Well, well, well…someone finally mapped out on Twitter what we intuitively know about how innovations happens:
The more diverse a person’s social network, the more likely that person is to be innovative. A diverse network provides exposure to people from different fields who behave and think differently. Good ideas emerge when the new information received is combined with what a person already knows.
It’s really simple, interactions, not individuals, drive breakthroughs.
A lot of these random interactions happen on online networks, like Twitter. So, MIT conducted a study to find out if Twitter makes employees more innovative. They found that there’s a link between the diversity in people’s Twitter networks & the quality of their ideas:
The link between diversity in people’s Twitter networks and quality of their ideas http://t.co/FujiLoqISE pic.twitter.com/TIoIIOsZRe @mitsmr
— MITSloan ExecEd (@MITSloanExecEd) August 17, 2015
You have to break out of your network to innovate
As I wrote last week, you won’t find new ideas in the mainstream. Instead, the intersection between domains, industries and practices is where new ideas are born; and Twitter is a great tool for putting yourself in that intersection.
Getting people to interact is a key principle of innovation in both cities and online networks.
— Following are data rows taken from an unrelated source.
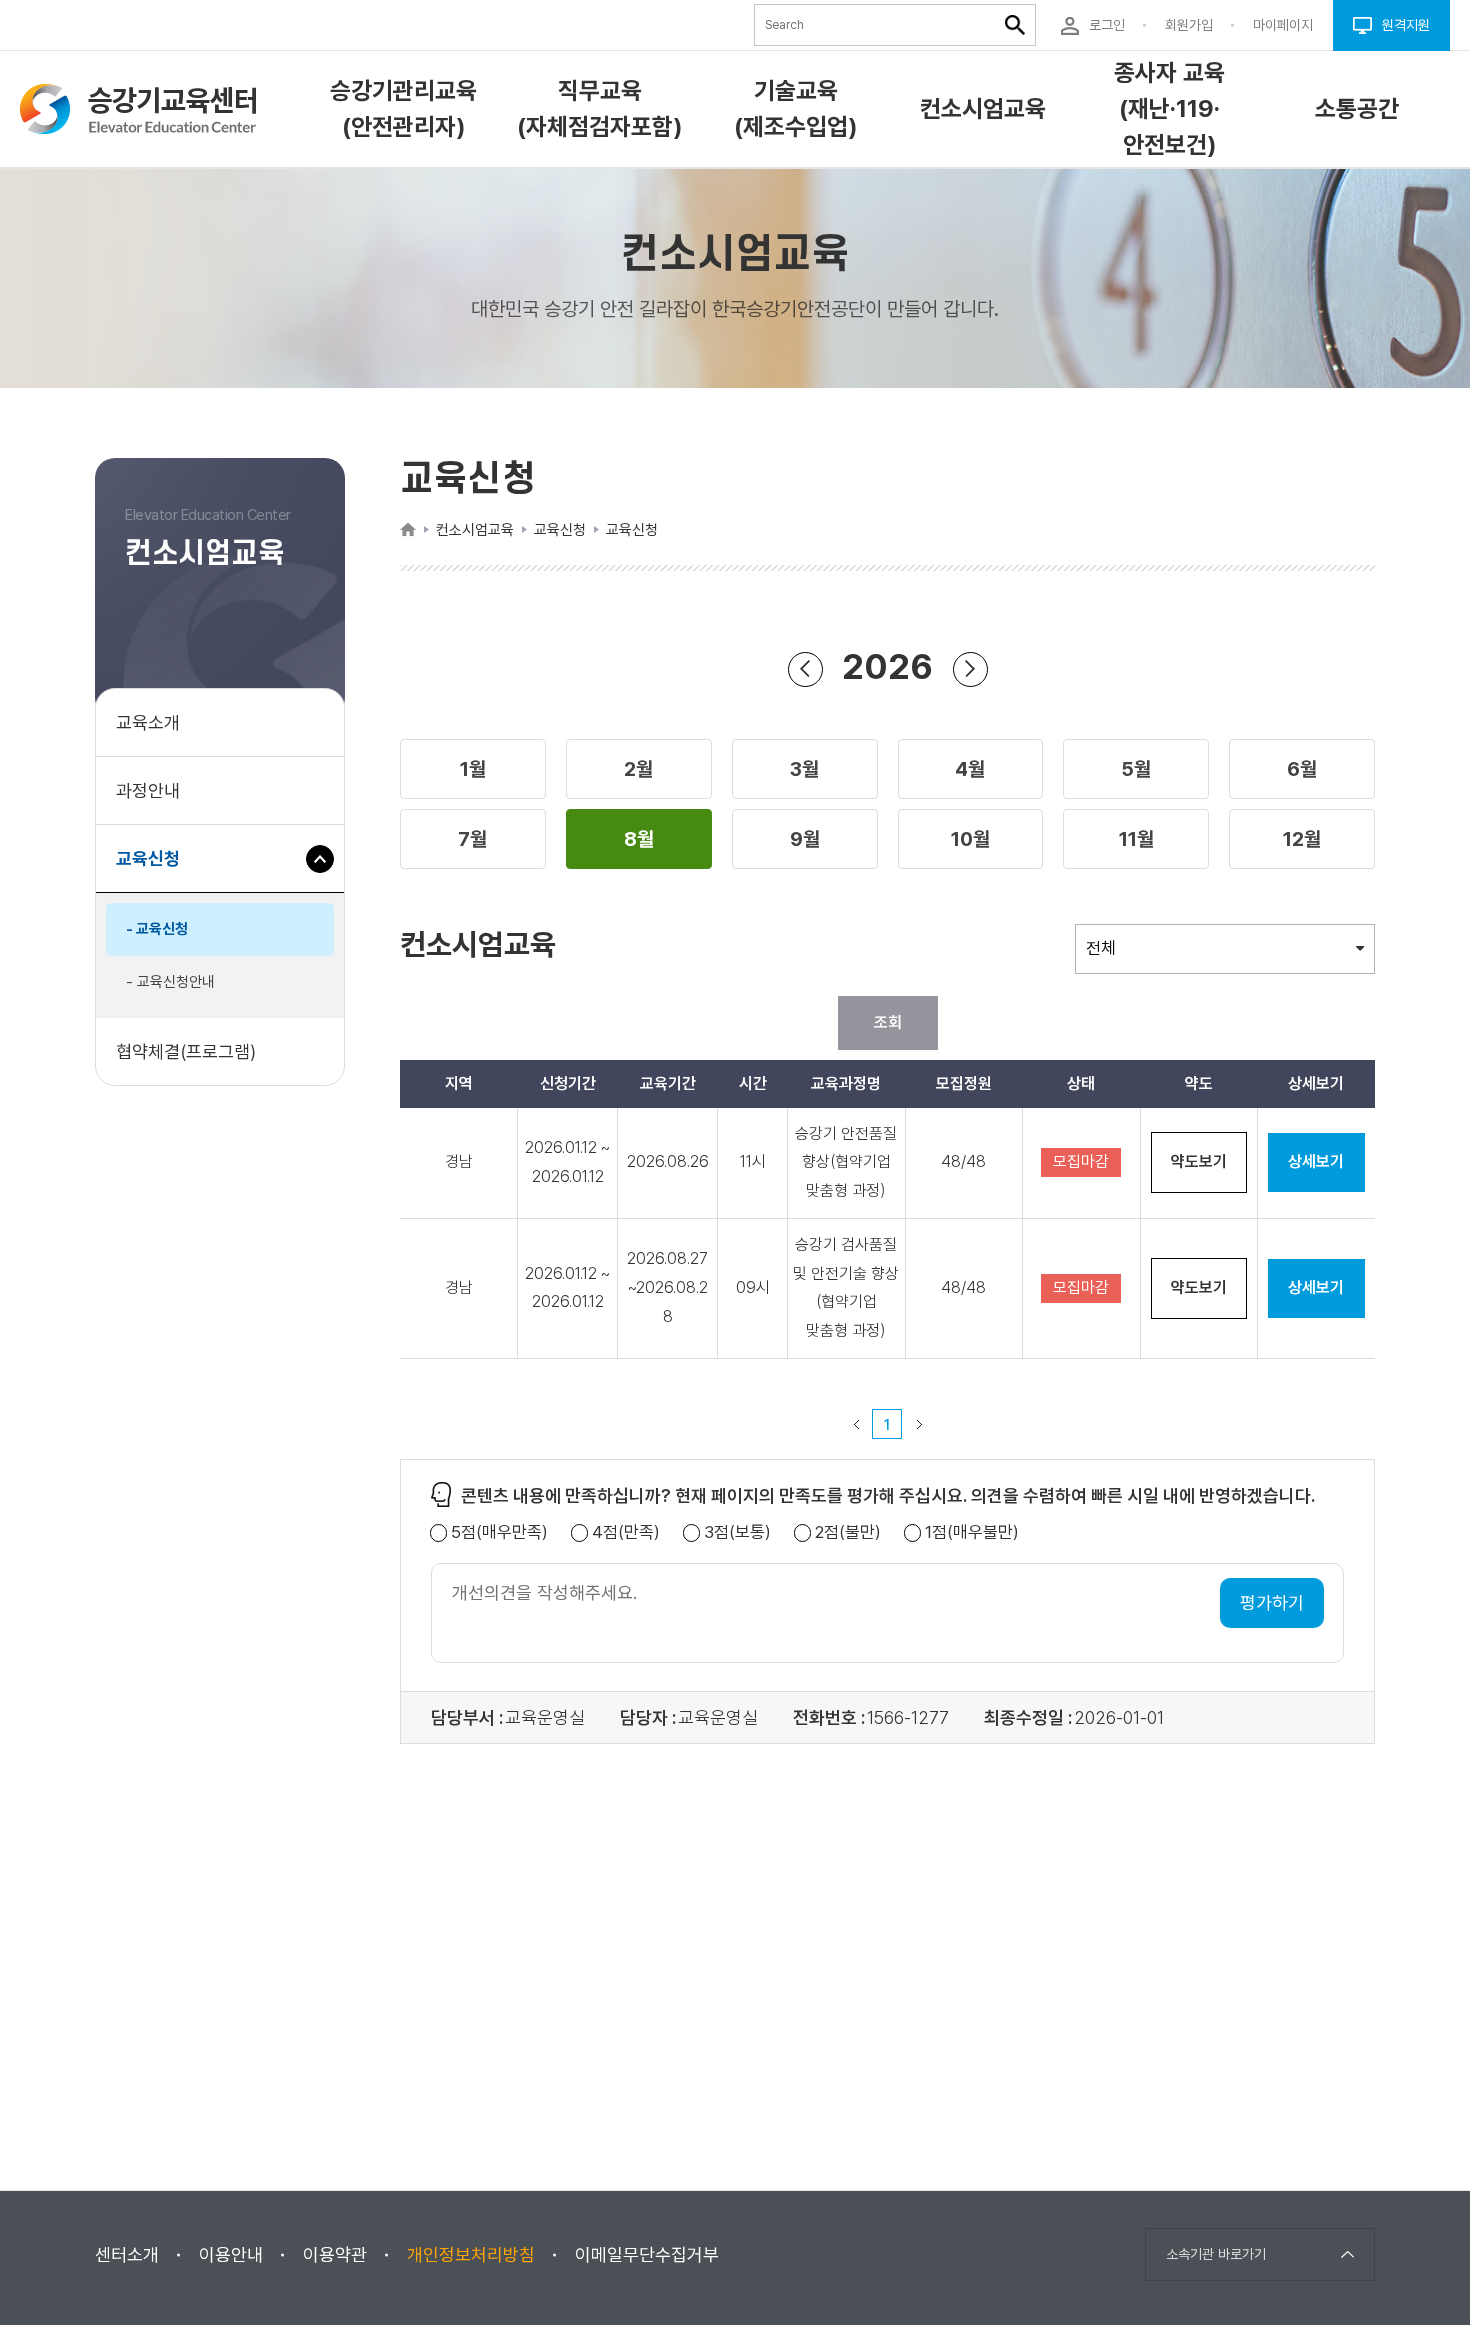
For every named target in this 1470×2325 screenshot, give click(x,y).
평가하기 (1272, 1602)
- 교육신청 (157, 929)
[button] (473, 769)
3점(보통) (737, 1532)
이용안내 (231, 2254)
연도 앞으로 (970, 669)
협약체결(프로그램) (186, 1051)
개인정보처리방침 (471, 2254)
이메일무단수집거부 (647, 2254)
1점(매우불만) (972, 1532)
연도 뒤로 (805, 669)
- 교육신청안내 (170, 982)
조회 (888, 1022)
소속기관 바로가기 (1216, 2254)
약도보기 (1199, 1161)
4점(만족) (626, 1532)
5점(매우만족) (499, 1532)
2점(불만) (848, 1532)
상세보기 (1316, 1161)
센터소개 (127, 2254)
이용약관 (335, 2254)
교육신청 (155, 870)
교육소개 (148, 722)
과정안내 (148, 790)
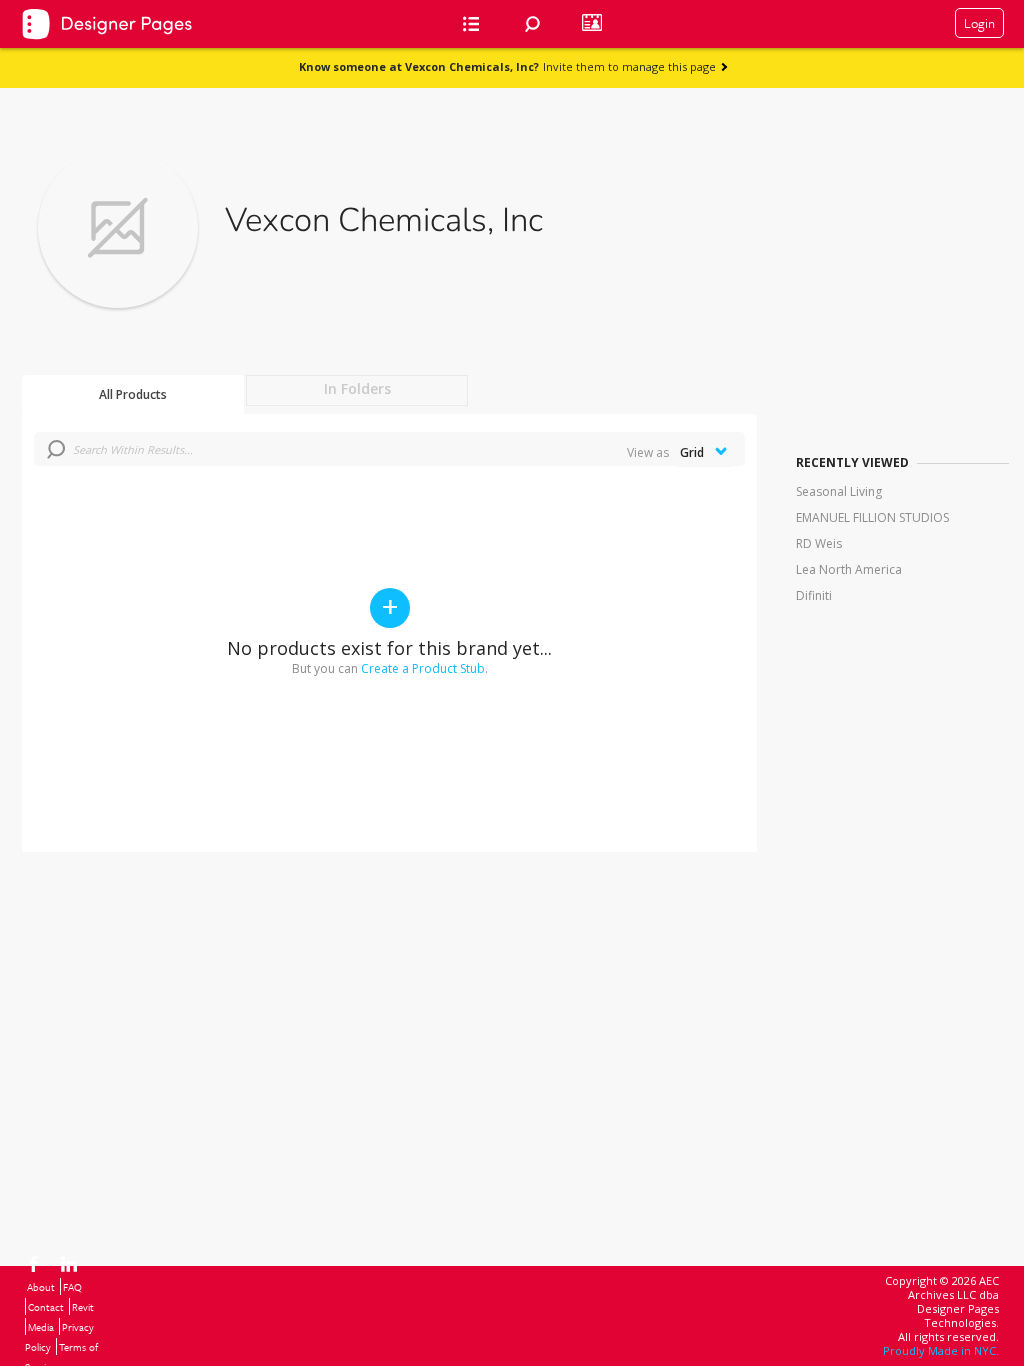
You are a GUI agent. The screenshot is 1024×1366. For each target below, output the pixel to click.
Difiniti (814, 595)
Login (979, 23)
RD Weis (819, 543)
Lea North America (849, 569)
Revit (83, 1307)
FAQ (72, 1287)
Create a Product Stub (423, 668)
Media (41, 1327)
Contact (46, 1307)
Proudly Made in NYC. (941, 1350)
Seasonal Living (839, 491)
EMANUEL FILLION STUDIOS (872, 517)
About (41, 1287)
So critical that cities are designing their own innovation districts to achieve cross pollination of ideas between people.
Again, getting people to interact with unusual suspects is critical for innovation because what kills most innovation isn’t lack of ideas, it’s lack of relationships. This is probably the one fact you can count on of what is necessary to make true innovation happen,because creativity doesn’t happen in one person’s head, rather in the interaction between a person’s thoughts and their context. And collaborating with individuals from different disciplines allows you to see the issue from a new perspective; which drives the potential for better ideas.
Innovators avoid homogeneity at all costs
So, to get those great ideas to emerge, businesses and cities must design for it; including online networks like Twitter. All of this matters because homogeneity breeds failure, which means that you must design for diversity of thought; not more of the same folks which come up with more of the same ideas.
From the MIT study:
“I don’t necessarily want to follow more people. I just want to follow people whose opinions don’t always align with my own, which is kind of an ongoing battle because after a year or so of following the same people, you find that your opinions shift and morph a little, and suddenly you are with a homogenous group of people again.”
Bingo!
I believe that, if understood how to use it, Twitter is an innovation network anybody can tap into; more so than Facebook and LinkedIn. Because by it’s very nature, unlike Facebook where we connect with people we already know, Twitter is designed for collisions between unusual suspects. As they say, Facebook is for people I already know and Twitter is for people I want to know.
Bottom line: Serendipitous exchanges fuel innovation.